29. A Receiver is appointed under Order 40 Rule 1, C. P. C, A perusal thereof makes it clear that the property does not vest in the Receiver, he is simply conferred with all the powers necessary for the management thereof. When by the appointment of a Receiver a party is not divested of his rights in the property, he can make a transfer thereof, though the transferee shall not have the right to manage the property. In other words, a transfer can be made subject to the order by which the Receiver is appointed. The fact that certain shares were handed over to the Receiver with blank instruments of transfer shall not make any difference. Both the transferor and the transferee are necessary parties to the transfer and for so long as instruments of transfer remain blank, there is no transferee and, in the eye of law, there has been no transfer.
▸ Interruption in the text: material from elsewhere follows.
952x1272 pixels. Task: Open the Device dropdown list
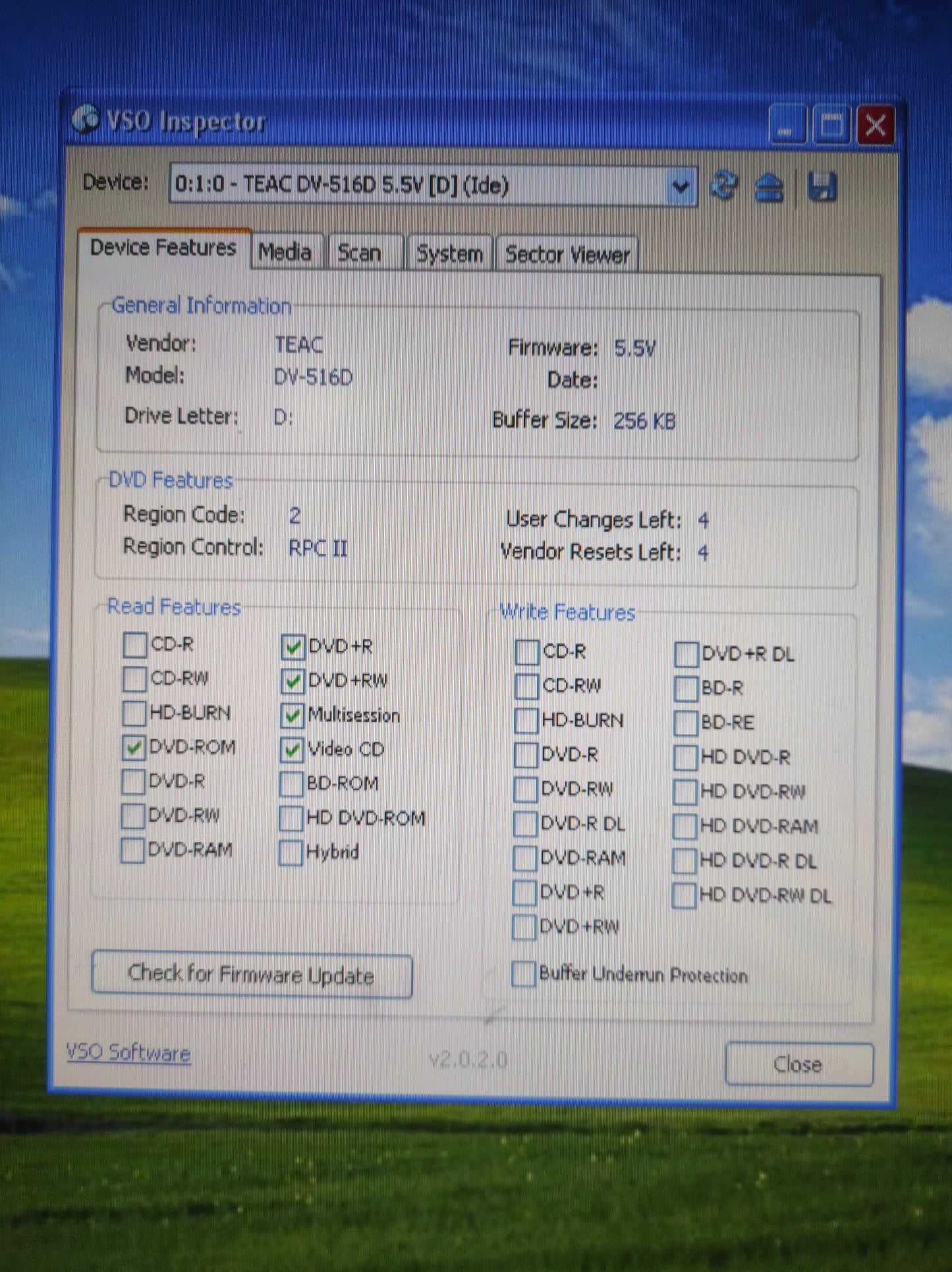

For all practical purposes such shares are at par with shares under attachment though after the blank instruments of transfer are filled in i.e. the shares are transferred in satisfaction of the claims, the earlier transfers made, as in the case of shares under attachment, shall become void.
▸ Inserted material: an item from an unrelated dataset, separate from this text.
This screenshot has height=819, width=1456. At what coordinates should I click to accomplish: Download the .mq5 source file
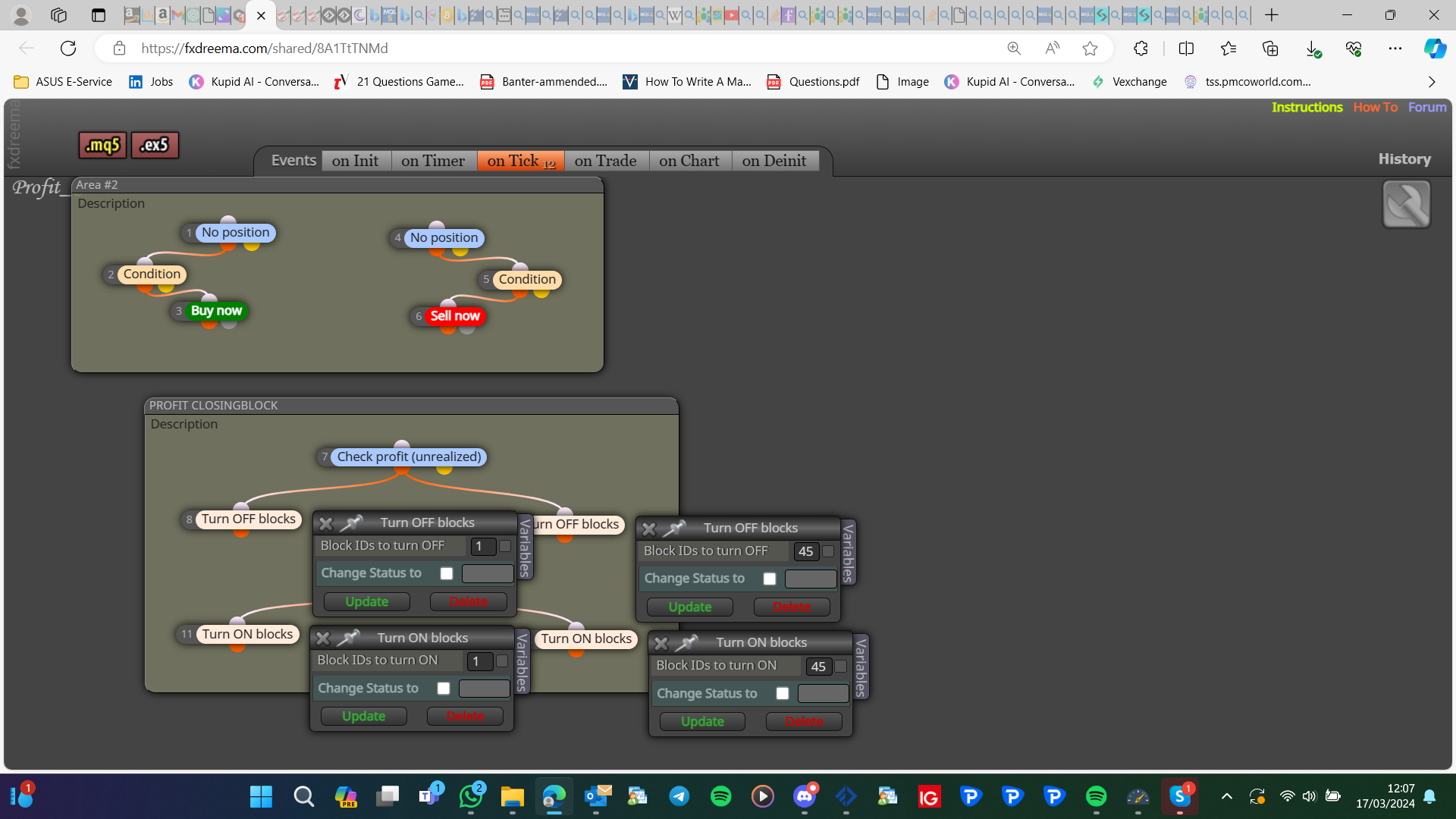(102, 145)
30. To sum up, the act of the two companies in giving effect to the agreement between the members of the Khetan family by making alterations in the registers of members cannot be held to be illegal or void and, in the circumstances, the burden lay upon the person making the application under Section 155 of the Companies Act, 1956, to prove facts which would justify rectification of the registers of members. The Court can refuse to exercise summary jurisdiction under Section 155 in cases where complicated question of title is involved, leaving it open to the applicant to seek his remedy before the civil court. The present was a fit case in which this Court could refuse to exercise such jurisdiction, and as the burden of proof lay upon the applicants all the applications deserved dismissal though leaving it open to the applicants to seek such other remedy as they may be advised.
31. All the four Special Appeals are herebyallowed and the orders of the Company Judge areset aside. The application under Section 155 of the Companies Act, 1956, shall stand dismissed. Costs throughout on the parties.